--- Work to complete ---
Reproduce the data in full, exactly.

--- Data section ---
········
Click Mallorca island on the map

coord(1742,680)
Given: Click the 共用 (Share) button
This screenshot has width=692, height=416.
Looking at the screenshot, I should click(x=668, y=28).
········
--- Written response ---
Click Mallorca island on the map

coord(1742,680)
Given: Click the 共用 (Share) button
This screenshot has width=692, height=416.
Looking at the screenshot, I should click(x=668, y=28).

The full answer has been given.